= Stefan Georg =

German linguist (born 1962)

Ralf-Stefan Georg (November 7, 1962 in Bottrop) is a German linguist. He is currently Professor at the University of Bonn in Bonn, Germany, for Altaic Linguistics and Culture Studies.

== Education ==

Georg earned an M.A. in Mongolian Linguistics, Indo-European and Semitic Linguistics at Bonn University (1990), and later completed his Ph.D. (Central Asian Studies, Indo-European and Manchu Studies), with a descriptive grammar of the Thakali language (a Tibeto-Burman language of Mustang in Mid-Western Nepal), at the same institution (1995).

== Research ==

Since 1992, Georg has been engaged in linguistic fieldwork and the writing of descriptive grammars of unwritten/endangered/understudied languages. Apart from a grammar of a Thakali dialect, he has co-authored a grammar of Itelmen (Chukchi–Kamchatkan language family) and written a grammar of Ket (Yeniseian languages), as well as shorter grammatical descriptions of Ordos Mongolian and Huzhu Mongghul (a variety of the so-called Monguor group).

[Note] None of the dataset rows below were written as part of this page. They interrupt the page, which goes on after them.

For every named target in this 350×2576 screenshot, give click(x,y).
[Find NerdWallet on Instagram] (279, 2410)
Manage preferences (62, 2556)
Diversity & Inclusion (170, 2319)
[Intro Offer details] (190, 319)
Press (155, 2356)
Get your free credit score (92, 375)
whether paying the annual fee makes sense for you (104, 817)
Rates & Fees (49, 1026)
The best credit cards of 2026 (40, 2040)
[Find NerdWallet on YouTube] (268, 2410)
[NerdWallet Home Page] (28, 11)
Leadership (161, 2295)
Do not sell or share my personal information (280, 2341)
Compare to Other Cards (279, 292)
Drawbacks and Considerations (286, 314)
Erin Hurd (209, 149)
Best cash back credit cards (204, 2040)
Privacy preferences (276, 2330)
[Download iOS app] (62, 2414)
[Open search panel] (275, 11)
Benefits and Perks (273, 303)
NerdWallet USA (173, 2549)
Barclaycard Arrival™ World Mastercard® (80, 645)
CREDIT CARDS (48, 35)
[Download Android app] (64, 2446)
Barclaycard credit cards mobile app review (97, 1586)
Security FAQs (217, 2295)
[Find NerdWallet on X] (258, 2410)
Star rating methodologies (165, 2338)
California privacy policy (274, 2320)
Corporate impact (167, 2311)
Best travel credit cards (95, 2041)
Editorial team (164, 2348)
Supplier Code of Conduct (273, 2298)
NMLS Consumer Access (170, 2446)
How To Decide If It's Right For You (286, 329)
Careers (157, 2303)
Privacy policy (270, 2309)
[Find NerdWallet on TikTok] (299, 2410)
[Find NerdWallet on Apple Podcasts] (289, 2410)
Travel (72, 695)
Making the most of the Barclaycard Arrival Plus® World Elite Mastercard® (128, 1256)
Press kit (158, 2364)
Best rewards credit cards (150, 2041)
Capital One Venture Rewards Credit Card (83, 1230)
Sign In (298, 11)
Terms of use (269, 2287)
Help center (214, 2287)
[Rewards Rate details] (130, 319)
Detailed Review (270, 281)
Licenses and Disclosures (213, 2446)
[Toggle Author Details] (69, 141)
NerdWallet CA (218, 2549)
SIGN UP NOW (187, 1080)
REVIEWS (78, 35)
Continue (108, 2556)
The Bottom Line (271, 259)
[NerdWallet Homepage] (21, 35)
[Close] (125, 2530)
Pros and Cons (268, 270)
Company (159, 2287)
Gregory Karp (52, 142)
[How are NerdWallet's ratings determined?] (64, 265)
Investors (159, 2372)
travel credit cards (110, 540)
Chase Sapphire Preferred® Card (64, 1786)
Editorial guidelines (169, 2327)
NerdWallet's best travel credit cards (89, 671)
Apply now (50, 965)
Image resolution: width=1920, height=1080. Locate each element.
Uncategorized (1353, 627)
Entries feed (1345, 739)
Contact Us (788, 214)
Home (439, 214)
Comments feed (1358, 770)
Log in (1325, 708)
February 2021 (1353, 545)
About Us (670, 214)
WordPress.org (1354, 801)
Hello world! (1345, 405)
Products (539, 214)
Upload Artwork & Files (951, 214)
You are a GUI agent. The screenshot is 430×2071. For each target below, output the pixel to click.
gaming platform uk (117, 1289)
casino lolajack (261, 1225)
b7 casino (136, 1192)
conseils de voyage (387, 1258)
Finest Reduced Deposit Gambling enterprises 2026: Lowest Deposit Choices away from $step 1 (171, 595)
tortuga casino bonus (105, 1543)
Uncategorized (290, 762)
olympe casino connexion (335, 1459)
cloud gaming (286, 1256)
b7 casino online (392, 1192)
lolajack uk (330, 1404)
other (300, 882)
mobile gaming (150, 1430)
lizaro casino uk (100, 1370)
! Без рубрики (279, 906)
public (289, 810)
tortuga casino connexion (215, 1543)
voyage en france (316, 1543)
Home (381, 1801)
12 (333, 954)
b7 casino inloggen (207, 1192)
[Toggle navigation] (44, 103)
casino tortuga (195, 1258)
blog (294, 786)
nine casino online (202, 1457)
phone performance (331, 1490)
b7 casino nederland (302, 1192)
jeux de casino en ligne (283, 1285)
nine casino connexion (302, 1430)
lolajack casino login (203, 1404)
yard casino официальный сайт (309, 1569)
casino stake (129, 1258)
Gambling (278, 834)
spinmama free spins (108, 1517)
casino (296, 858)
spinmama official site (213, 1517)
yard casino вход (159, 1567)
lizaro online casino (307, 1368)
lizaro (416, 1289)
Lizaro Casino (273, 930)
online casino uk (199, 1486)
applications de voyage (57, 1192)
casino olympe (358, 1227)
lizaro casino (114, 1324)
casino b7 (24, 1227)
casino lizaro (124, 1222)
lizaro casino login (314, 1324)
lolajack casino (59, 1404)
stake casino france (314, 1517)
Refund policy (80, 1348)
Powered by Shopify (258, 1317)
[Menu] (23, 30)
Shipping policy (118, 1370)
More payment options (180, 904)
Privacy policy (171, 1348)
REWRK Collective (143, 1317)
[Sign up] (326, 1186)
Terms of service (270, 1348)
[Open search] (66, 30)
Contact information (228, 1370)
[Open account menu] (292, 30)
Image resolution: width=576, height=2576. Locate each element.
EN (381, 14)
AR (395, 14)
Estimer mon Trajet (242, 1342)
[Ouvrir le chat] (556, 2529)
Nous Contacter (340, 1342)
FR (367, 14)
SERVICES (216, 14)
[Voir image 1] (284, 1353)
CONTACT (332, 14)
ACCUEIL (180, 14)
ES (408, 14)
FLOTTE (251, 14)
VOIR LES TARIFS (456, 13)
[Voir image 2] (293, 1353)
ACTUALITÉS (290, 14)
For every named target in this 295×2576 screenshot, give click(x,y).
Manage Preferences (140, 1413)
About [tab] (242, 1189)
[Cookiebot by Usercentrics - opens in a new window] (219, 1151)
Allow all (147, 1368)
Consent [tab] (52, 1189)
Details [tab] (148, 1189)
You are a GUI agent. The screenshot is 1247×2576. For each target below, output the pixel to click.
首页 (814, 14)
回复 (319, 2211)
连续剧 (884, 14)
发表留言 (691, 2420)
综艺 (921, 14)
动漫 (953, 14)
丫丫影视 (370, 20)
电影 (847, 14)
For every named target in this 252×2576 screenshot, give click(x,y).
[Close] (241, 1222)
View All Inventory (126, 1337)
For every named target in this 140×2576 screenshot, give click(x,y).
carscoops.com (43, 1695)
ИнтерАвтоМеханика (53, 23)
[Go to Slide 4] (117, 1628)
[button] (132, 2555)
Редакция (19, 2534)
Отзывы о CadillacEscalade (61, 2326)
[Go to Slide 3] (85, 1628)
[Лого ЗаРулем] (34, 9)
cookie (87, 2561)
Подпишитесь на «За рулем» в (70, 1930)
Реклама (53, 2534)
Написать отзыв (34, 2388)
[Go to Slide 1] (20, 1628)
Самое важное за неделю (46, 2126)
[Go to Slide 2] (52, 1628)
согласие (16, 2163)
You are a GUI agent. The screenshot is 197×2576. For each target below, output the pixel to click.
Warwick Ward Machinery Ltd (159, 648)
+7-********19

He has published widely on problems of language classification, especially on the controversy surrounding the Altaic hypothesis (the putative genetic relationship between the Turkic, Mongolic, and Tungusic language families to which Korean and Japanese are sometimes added). He belongs to the critics of this hypothesis and argues for a non-genetic, areal interpretation of the commonalities between these languages. Other fields of interest he is active in include Palaeosiberian languages, Tibeto-Burman languages, Indo-European and Kartvelian linguistics and linguistic typology.

== Publications ==

- Georg, Stefan (1996). "Marphatan Thakali. Untersuchungen zur Sprache des Dorfes Marpha im Oberen Kali-Gandaki-Tal/Nepal"
- Georg, Stefan (1999). "Die itelmenische Sprache"
- Georg, Stefan, Peter A. Michalove, Alexis Manaster Ramer, and Paul J. Sidwell (1999): "Telling general linguists about Altaic." Journal of Linguistics 35:65–98. Mongolian translation: Ерөнхий хэл шинжлэлчид алтай судлалын тухай. Алтай Судлал/Studia Altaica I/2001: 174-215 (transl.: P. Ajuulzhav/G. Tujaa/O. Sambuudorzh).
- Georg, Stefan (1999/2000): Haupt und Glieder der altaischen Hypothese: die Körperteilbezeichnungen im Türkischen, Mongolischen und Tungusischen (= Head and members of the Altaic hypothesis: The body-part designations in Turkic, Mongolic, and Tungusic'). Ural-altaische Jahrbücher, neue Folge B 16: 143–182.
- Georg, Stefan (2001): Türkisch/Mongolisch tengri "Himmel/Gott" und seine Herkunft. Studia Etymologica Cracoviensia 6: 83–100.
- Georg, Stefan (2002): Altaic Languages. In: David Levinson and Karen Christensen (eds.): Encyclopedia of Modern Asia, Vol. 1. New York: Charles Scribner's Sons: 86–87.
- Georg, Stefan (2003) Ordos. In: J. Janhunen (ed.): The Mongolic Languages. London: Routledge: 193–209.
- Georg, Stefan (2003a): Mongghul, in: J. Janhunen (ed.): The Mongolic Languages. London: Routledge: 286–306.
- Georg, Stefan (2003b): The Gradual Disappearance of a Eurasian Language Family – The Case of Yenisseyan. In: M. Janse and S. Tol (eds.): Language Death and Language Maintenance. Theoretical, Practical and Descriptive Approaches. Amsterdam: Benjamins: 89–106.
- Georg, Stefan (2003). "From Mass Comparison to Mess Comparison: Greenberg's "Eurasiatic" Theory"
- Georg, Stefan (2004). "Review of Etymological Dictionary of the Altaic Languages"
- Georg, Stefan (2004). "Unreclassifying Tungusic"
- Georg, Stefan (2005). "Review of Indo-European and Its Closest Relatives: The Eurasiatic language family"
- Georg, Stefan (2007). "A Descriptive Grammar of Ket (Yenisei-Ostyak)"
- Georg, Stefan (2008): Yeniseic languages and the Siberian linguistic area In: A. Lubotsky, J. Schaeken and J. Wiedenhof (eds.): Evidence and Counter-Evidence. Festschrift Frederik Kortlandt, Vol.I. Amsterdam/New York: Rodopi.